5 The Disaster Artist (Dir., James Franco)
Based on the making of the 2003 "Citizen Kane" of bad movies, The Room, James Franco deep dives into the persona of eccentric writer/director Tommy Wiseau and the calamity that surrounded the production of his cinematic oddity. Watching The Room is highly recommended before jumping into The Disaster Artist. Having that context greatly enhances the appreciation for what Franco achieved here.
A deeply moving look at grieving and loneliness, A Ghost Story will not be for everyone. Each scene is a haunting portrayal of loss, shown from both sides of the equation- the living that must move on, and the dead that cannot. This is a deeply emotional and affecting film, shot in a way that can often be uncomfortably slow of pace. Those with a lack of patience may struggle, but if given a chance, this is a film that will resonate on a deep level.
3 The Florida Project (Dir., Sean Baker)
Having worked for Disney for nine years, this story felt very close to me. Knowing there were pockets of people living far beneath the poverty line mere minutes from the front gates of the Happiest Place on Earth make me feel equal parts ignorant and culpable. This film is an unflinching look at people living day to day in the shadow of a world that has essentially left them behind. Yet, in all of its squalor, the spirit of six year old Moonee (Brooklyn Prince) and her friends is rooted in an innocence that is often as hopeful as it is bleak.
2 I, Tonya (Dir., Craig Gillespie)
Margot Robbie is fantastic as figure skating's bad girl, Tonya Harding. Gillespie shoots the film in a way that accentuates the zany humor of the scandal surrounding the 1992 olympic games, but he never cheapens the true abuse levied against Harding by her family and her on again / off again love interest, Jeff Gillooly. Harding, while not completely innocent, is treated mostly as a product of her environment, unable to free herself of the bad influences in her life, and she comes away here as a mostly sympathetic figure. Allison Janney, as Harding's Mom, is a stand out.
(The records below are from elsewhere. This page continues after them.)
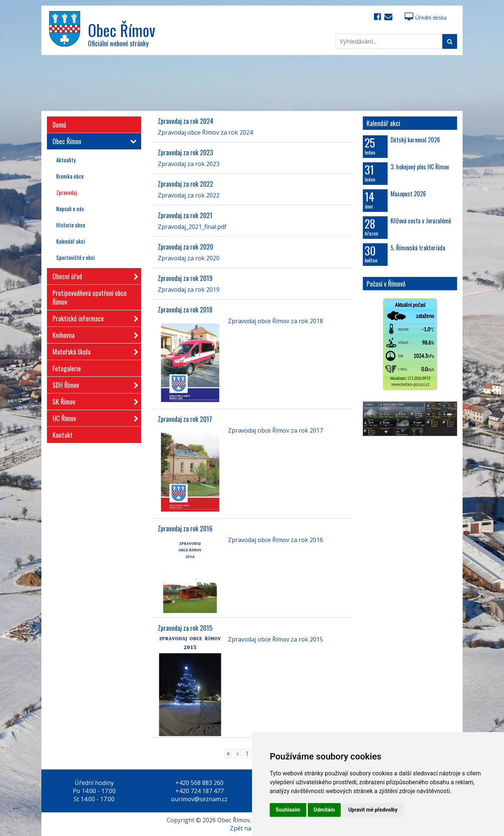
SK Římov (93, 400)
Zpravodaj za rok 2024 (185, 121)
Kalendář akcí (70, 241)
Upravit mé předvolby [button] (372, 810)
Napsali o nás (70, 209)
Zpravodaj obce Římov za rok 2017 (275, 430)
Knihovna (93, 334)
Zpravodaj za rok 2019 (185, 278)
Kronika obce (70, 176)
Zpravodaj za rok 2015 (185, 628)
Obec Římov (93, 141)
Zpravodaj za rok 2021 (185, 215)
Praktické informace (93, 317)
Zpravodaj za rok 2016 (185, 528)
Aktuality (66, 160)
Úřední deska (426, 17)
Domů (59, 125)
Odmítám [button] (324, 810)
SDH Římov (93, 383)
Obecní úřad (93, 275)
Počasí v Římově (386, 284)
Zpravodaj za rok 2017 (185, 419)
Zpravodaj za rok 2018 (185, 309)
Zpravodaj (67, 192)
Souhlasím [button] (288, 810)
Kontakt (62, 435)
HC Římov (93, 417)
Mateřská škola (93, 350)
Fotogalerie (67, 368)
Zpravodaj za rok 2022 (185, 184)
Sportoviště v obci (75, 257)
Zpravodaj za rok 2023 (185, 152)
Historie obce (71, 225)
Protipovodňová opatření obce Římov (89, 297)
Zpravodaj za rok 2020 (185, 247)
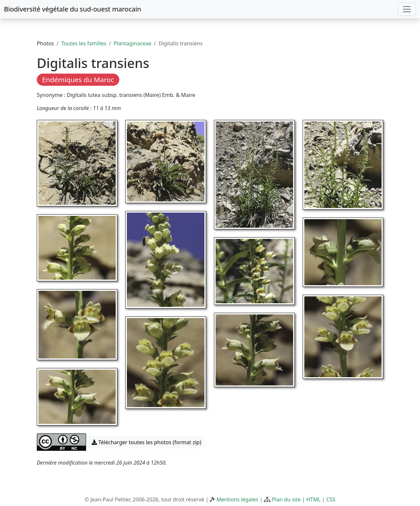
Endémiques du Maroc (78, 80)
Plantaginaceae (132, 43)
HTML (314, 499)
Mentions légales (238, 499)
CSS (331, 499)
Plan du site (286, 499)
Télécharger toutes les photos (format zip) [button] (146, 442)
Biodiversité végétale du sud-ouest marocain (72, 9)
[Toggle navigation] (407, 9)
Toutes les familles (83, 43)
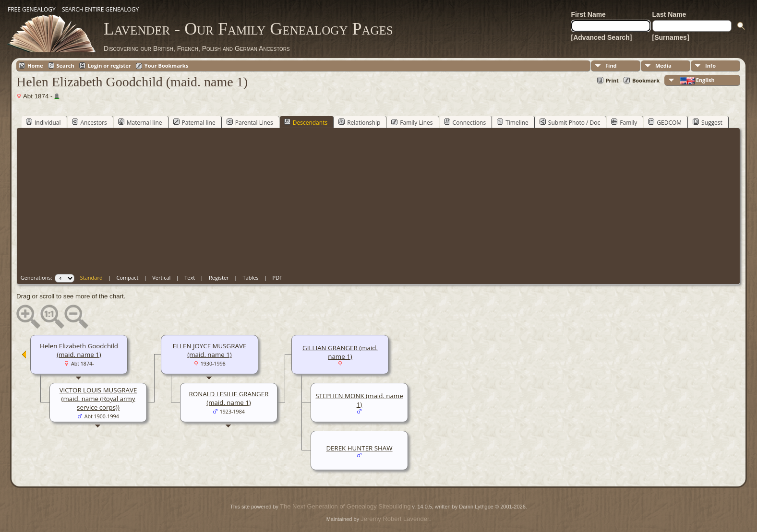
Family (624, 122)
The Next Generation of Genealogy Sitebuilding (345, 506)
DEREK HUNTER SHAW (359, 448)
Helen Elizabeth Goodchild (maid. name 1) (79, 350)
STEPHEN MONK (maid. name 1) (359, 400)
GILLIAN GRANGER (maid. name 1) (340, 352)
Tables (251, 277)
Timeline (513, 122)
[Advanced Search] (601, 37)
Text (190, 277)
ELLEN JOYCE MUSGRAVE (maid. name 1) (210, 350)
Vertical (161, 277)
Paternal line (194, 122)
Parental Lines (250, 122)
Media (663, 65)
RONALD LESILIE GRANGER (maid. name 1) (229, 398)
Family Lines (412, 122)
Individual (43, 122)
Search (65, 65)
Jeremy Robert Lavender (395, 519)
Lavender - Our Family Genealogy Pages (248, 29)
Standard (91, 277)
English (697, 80)
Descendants (306, 122)
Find (611, 65)
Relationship (359, 122)
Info (710, 65)
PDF (277, 277)
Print (612, 80)
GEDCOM (665, 122)
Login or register (109, 65)
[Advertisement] (380, 202)
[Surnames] (671, 37)
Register (219, 277)
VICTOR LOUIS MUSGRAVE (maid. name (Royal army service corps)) (98, 399)
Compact (128, 277)
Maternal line (140, 122)
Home (35, 65)
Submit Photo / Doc (570, 122)
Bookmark (646, 80)
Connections (465, 122)
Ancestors (89, 122)
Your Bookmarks (166, 65)
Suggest (708, 122)
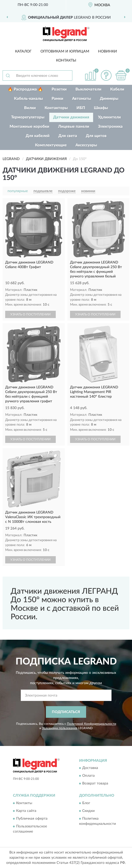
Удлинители (109, 117)
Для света (68, 136)
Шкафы (101, 108)
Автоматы (82, 98)
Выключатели (88, 89)
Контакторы (56, 108)
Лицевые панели (74, 126)
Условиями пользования (59, 728)
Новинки (107, 51)
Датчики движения (71, 117)
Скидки (88, 811)
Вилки (30, 108)
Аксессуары (86, 145)
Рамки (57, 98)
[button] (106, 75)
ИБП (81, 108)
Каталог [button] (23, 51)
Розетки (59, 89)
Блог (86, 803)
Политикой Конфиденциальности (91, 723)
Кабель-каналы (28, 98)
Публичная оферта (32, 818)
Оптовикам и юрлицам (65, 51)
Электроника (110, 126)
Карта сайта (26, 811)
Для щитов (96, 136)
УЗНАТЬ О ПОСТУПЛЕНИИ (30, 314)
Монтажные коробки (29, 126)
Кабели (117, 89)
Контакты (66, 60)
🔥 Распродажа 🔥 (25, 89)
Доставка (90, 768)
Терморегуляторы (28, 117)
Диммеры (109, 98)
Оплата (88, 776)
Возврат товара (95, 783)
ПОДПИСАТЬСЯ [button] (66, 712)
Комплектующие (51, 145)
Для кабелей (37, 136)
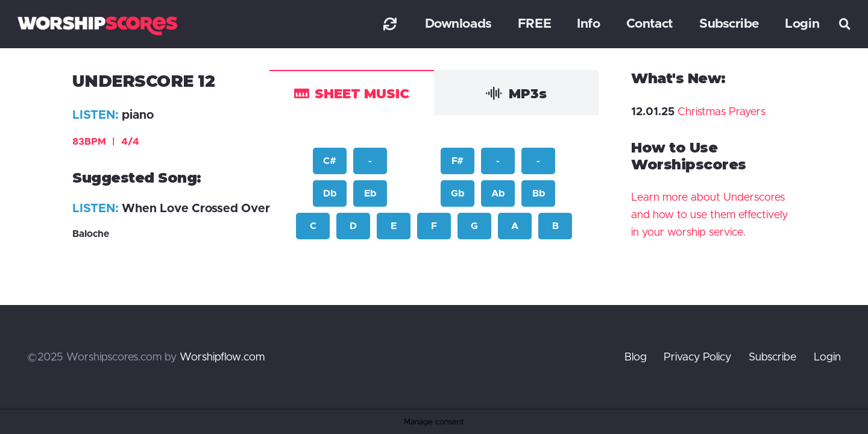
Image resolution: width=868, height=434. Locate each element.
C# (330, 161)
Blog (635, 357)
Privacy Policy (697, 357)
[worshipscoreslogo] (97, 25)
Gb (458, 193)
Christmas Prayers (722, 112)
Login (827, 357)
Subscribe (772, 357)
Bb (538, 193)
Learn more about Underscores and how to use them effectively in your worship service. (709, 215)
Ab (498, 193)
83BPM (105, 142)
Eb (370, 193)
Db (330, 193)
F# (458, 161)
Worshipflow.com (222, 357)
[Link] (390, 24)
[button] (845, 24)
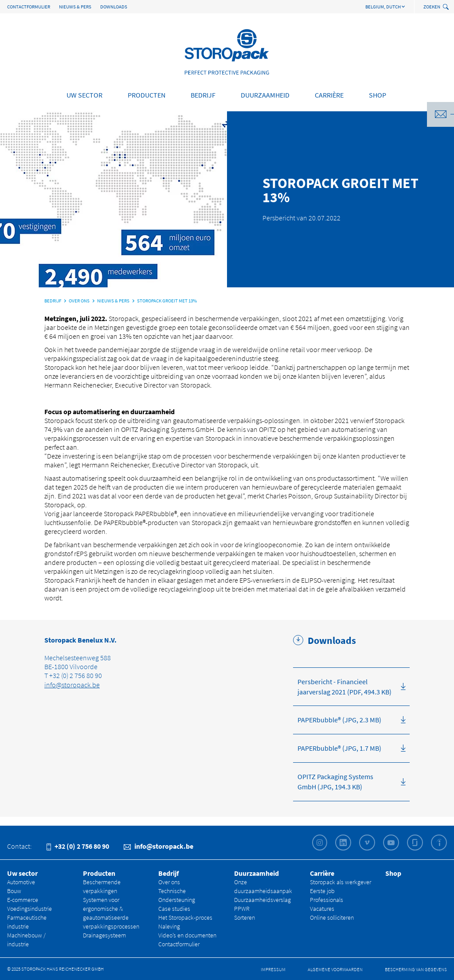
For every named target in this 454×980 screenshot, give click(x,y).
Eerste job (322, 891)
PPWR (242, 909)
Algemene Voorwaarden (335, 969)
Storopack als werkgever (340, 882)
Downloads (114, 7)
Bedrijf (203, 95)
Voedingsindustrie (29, 909)
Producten (146, 95)
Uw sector (84, 95)
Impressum (273, 969)
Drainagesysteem (104, 935)
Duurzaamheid (265, 95)
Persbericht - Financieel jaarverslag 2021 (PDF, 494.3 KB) (344, 686)
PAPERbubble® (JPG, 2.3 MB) (339, 720)
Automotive (21, 882)
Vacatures (322, 909)
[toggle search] (446, 7)
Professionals (326, 900)
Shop (377, 95)
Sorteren (244, 917)
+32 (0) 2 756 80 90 (78, 846)
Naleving (169, 926)
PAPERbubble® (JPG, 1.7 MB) (339, 748)
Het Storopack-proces (185, 917)
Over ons (169, 882)
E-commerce (23, 900)
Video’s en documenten (187, 935)
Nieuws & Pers (75, 7)
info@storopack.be (72, 685)
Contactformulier (28, 7)
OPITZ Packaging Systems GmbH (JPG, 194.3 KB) (335, 781)
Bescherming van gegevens (416, 969)
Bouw (14, 891)
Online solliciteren (332, 917)
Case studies (174, 909)
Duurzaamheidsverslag (262, 900)
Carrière (329, 95)
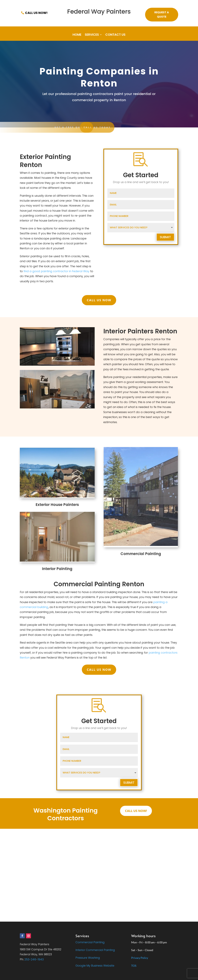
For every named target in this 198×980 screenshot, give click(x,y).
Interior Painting (57, 569)
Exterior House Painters (57, 504)
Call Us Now (99, 300)
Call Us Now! (36, 13)
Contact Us (115, 35)
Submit (165, 237)
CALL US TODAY (51, 127)
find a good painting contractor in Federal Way (56, 271)
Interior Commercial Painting (95, 950)
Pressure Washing (88, 958)
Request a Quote (161, 14)
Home (77, 35)
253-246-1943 (34, 959)
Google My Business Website (95, 966)
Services (92, 35)
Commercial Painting (141, 554)
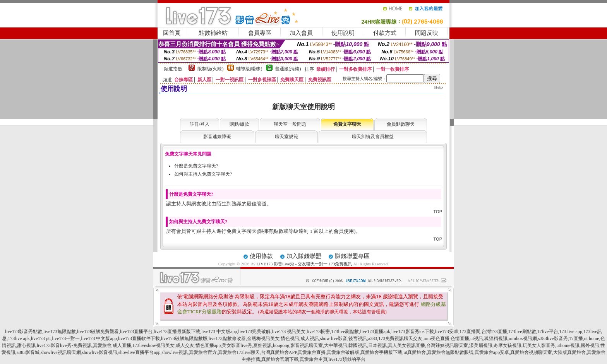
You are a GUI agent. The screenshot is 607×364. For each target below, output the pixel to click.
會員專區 (260, 33)
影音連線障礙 (217, 137)
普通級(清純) (288, 69)
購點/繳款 (239, 124)
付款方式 (385, 33)
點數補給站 (213, 33)
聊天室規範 (286, 137)
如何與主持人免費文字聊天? (203, 174)
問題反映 (427, 33)
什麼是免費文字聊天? (196, 166)
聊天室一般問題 (290, 124)
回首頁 (171, 33)
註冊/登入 (199, 124)
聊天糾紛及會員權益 (373, 137)
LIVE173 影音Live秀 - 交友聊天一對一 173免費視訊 (304, 264)
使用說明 (343, 33)
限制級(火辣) (211, 69)
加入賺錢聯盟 (304, 256)
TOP (438, 212)
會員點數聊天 (401, 124)
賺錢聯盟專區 (352, 256)
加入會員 (301, 33)
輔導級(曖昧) (249, 69)
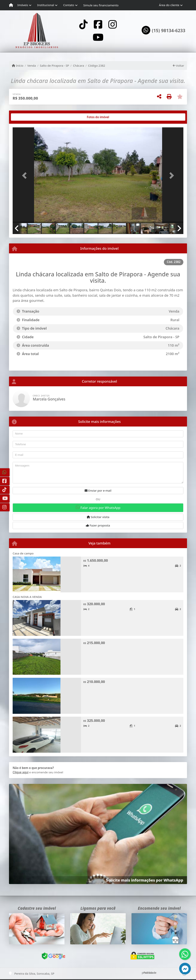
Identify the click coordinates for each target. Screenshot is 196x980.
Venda (32, 65)
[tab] (25, 117)
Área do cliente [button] (169, 5)
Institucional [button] (46, 5)
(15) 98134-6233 (169, 30)
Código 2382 (96, 65)
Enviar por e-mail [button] (98, 490)
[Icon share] (83, 24)
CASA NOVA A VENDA (27, 597)
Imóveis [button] (23, 5)
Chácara (78, 65)
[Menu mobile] (11, 5)
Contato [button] (68, 5)
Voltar (179, 65)
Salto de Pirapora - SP (54, 65)
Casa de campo (23, 553)
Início (17, 65)
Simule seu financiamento (101, 5)
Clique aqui (21, 772)
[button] (25, 175)
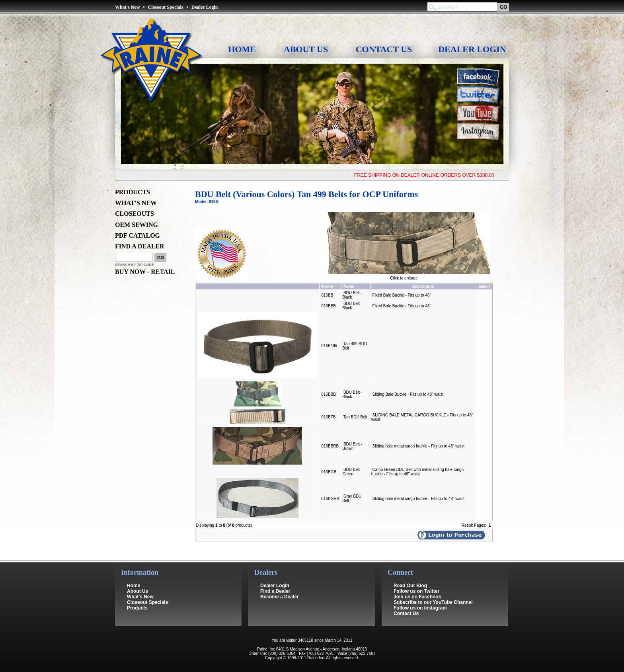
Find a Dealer (275, 586)
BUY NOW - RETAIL (145, 272)
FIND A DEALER (140, 246)
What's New (127, 7)
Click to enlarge (404, 276)
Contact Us (384, 49)
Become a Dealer (279, 591)
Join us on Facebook (417, 591)
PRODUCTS (133, 192)
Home (242, 49)
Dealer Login (205, 7)
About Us (306, 49)
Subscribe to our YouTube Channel (433, 597)
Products (137, 602)
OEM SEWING (136, 225)
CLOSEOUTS (135, 213)
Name (349, 286)
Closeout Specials (166, 7)
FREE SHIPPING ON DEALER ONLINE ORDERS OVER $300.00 (427, 175)
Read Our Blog (410, 580)
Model (327, 286)
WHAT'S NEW (136, 203)
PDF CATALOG (137, 235)
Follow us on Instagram (420, 602)
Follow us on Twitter (416, 586)
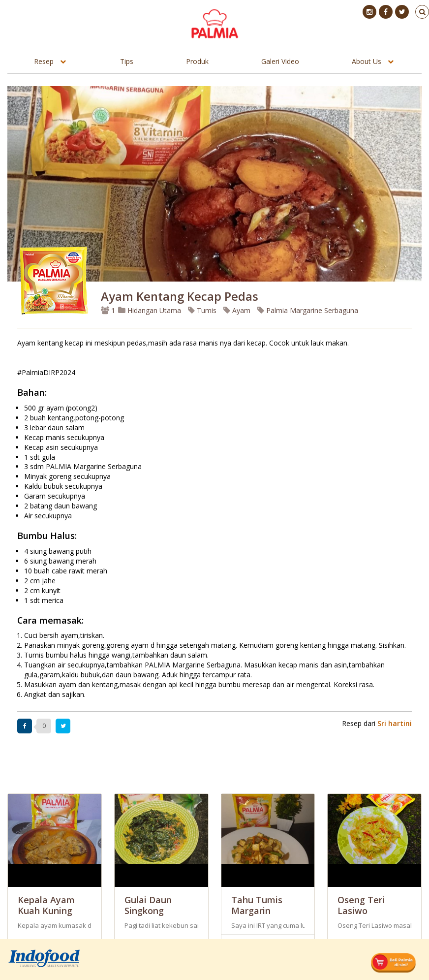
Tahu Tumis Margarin (257, 905)
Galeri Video (280, 61)
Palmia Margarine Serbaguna (307, 310)
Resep (44, 61)
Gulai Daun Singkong (148, 905)
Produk (197, 61)
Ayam (237, 310)
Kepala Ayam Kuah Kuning (46, 905)
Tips (126, 61)
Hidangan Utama (151, 310)
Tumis (202, 310)
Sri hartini (395, 723)
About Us (367, 61)
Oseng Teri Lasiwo (361, 905)
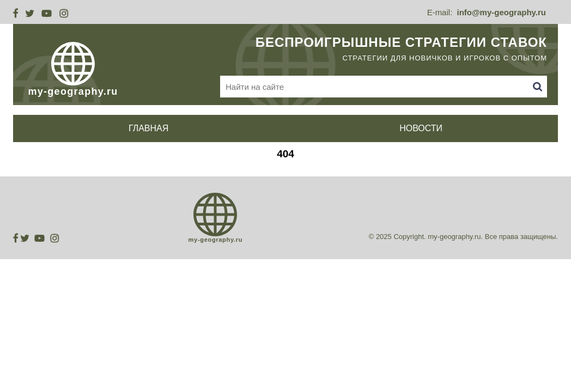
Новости (421, 128)
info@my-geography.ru (501, 12)
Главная (148, 128)
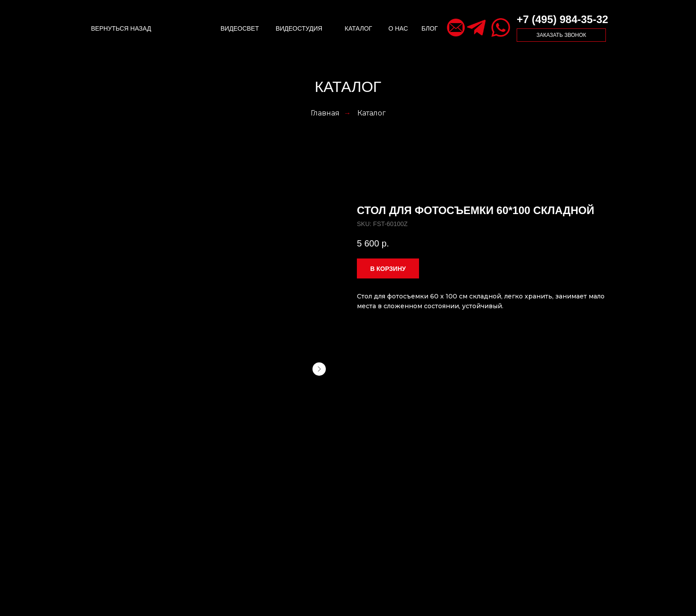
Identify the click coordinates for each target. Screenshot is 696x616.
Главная (325, 113)
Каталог (372, 113)
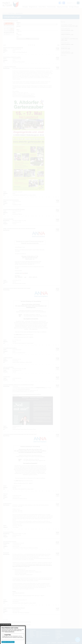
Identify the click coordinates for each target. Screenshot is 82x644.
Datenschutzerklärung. (10, 632)
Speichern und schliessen (8, 642)
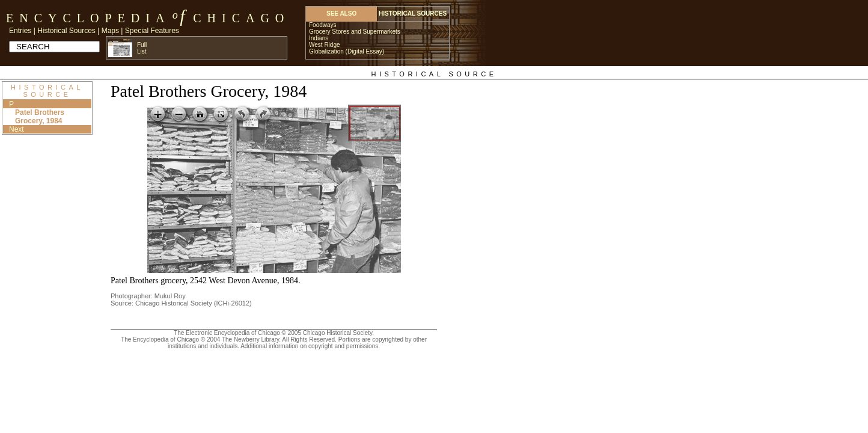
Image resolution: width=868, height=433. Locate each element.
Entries (20, 31)
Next (16, 129)
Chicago (241, 18)
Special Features (152, 31)
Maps (110, 31)
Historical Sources (66, 31)
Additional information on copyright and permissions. (310, 346)
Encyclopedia (88, 18)
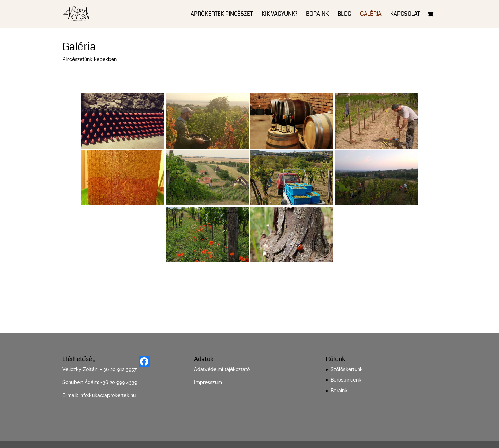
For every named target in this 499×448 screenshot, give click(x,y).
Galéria (371, 15)
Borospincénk (346, 380)
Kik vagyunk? (279, 15)
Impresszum (208, 382)
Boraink (317, 15)
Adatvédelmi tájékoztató (222, 369)
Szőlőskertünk (347, 369)
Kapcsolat (405, 15)
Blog (344, 15)
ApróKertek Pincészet (222, 15)
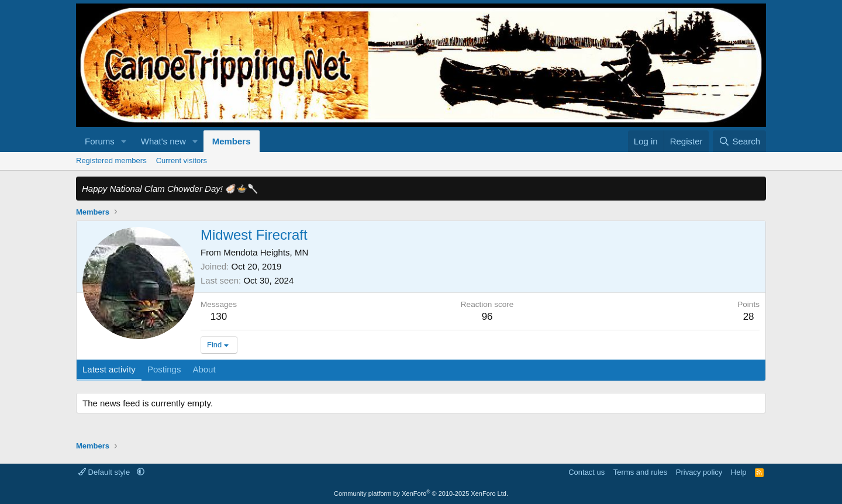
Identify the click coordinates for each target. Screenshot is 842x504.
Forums (99, 141)
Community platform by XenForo (421, 493)
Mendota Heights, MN (265, 252)
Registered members (111, 160)
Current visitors (181, 160)
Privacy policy (699, 472)
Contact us (586, 472)
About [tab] (203, 369)
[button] (124, 141)
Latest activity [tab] (109, 369)
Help (739, 472)
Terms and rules (640, 472)
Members (232, 141)
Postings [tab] (164, 369)
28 (748, 316)
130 (219, 316)
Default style (105, 472)
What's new (163, 141)
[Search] (739, 141)
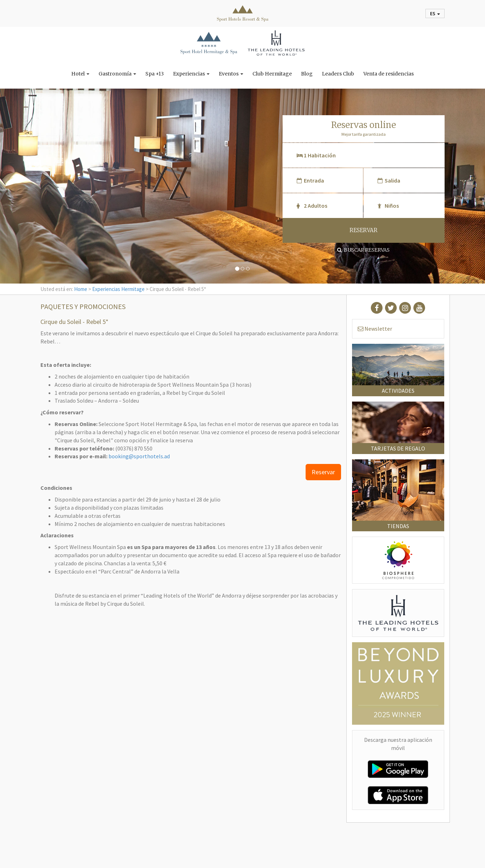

1 Lady Bird (Dir., Greta Gerwig)
In what seems to be a renaissance of coming of age films, Lady Bird raises the bar even further, perhaps to a place unaccessible for whatever comes next. Gerwig's scriptwriting is so tight, it's difficult to find any flaw in the narrative of high school senior Christine "Lady Bird" McPherson, all at once head strong and in search of an identity. Her contentious relationship with her mother Marion (an award worthy Laurie Metcalf) provides the crux for everything happening on screen. The result is a heartfelt and sometimes difficult look at love and familial relationships, told in a refreshingly honest way.